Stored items
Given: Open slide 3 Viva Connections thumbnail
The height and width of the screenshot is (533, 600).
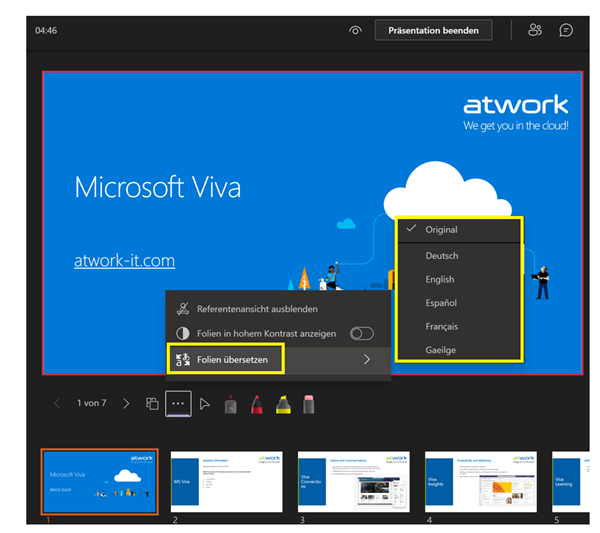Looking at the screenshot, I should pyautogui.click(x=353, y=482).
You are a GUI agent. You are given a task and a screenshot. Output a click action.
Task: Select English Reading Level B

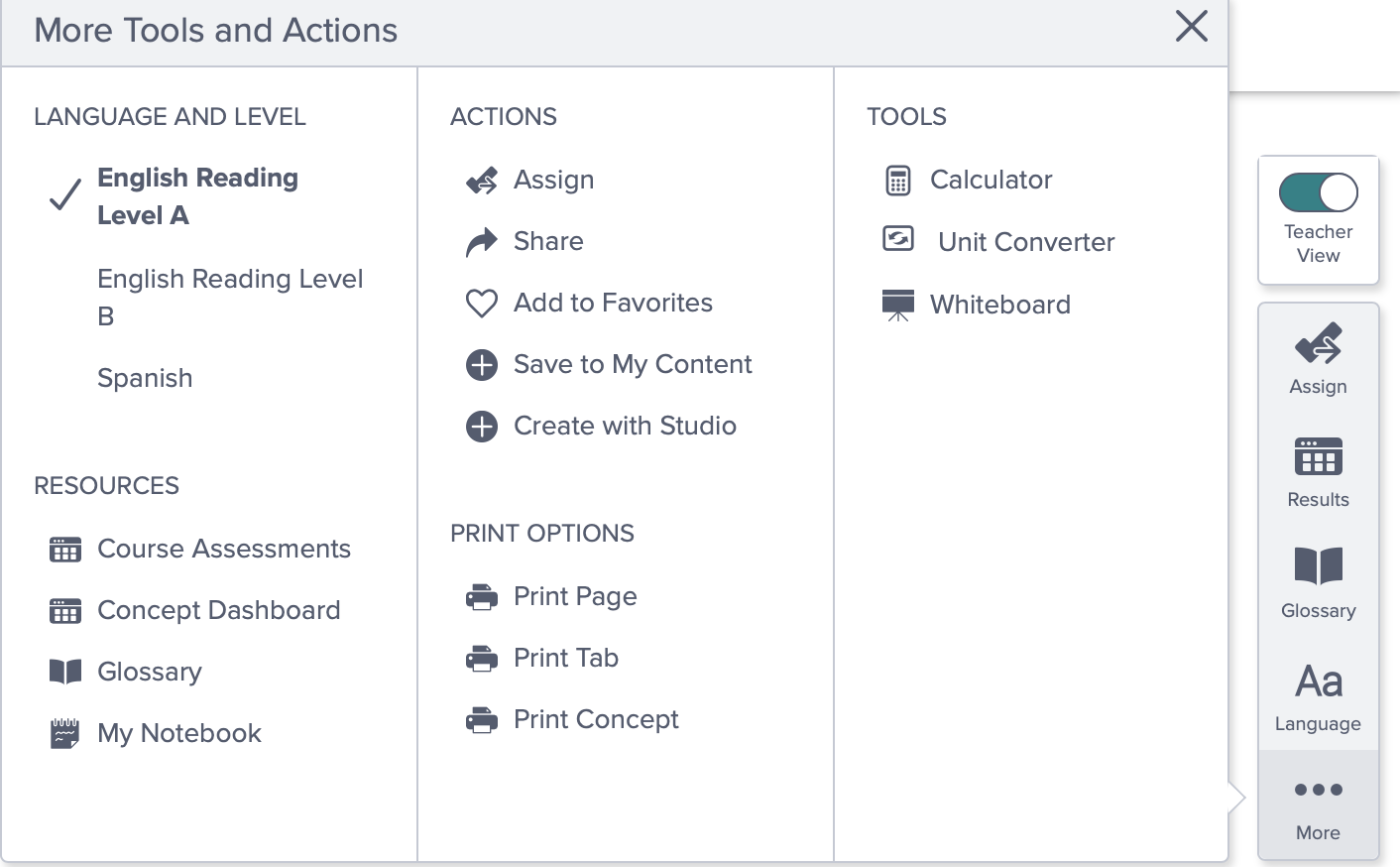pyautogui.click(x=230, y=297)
* * *
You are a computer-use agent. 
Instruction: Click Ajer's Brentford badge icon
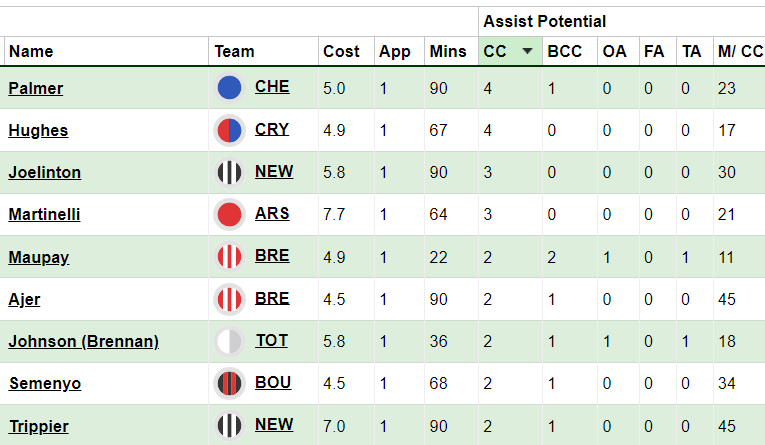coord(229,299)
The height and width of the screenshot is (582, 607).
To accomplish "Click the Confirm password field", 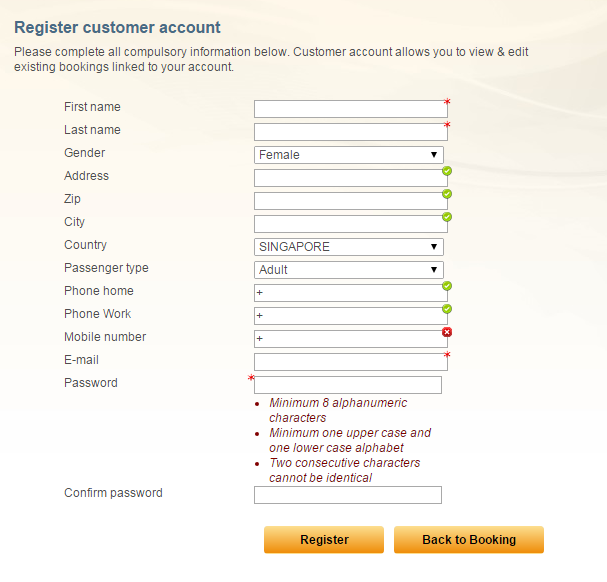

Work instruction
Please give the count of lines above with "agent", nothing else.

Task response
2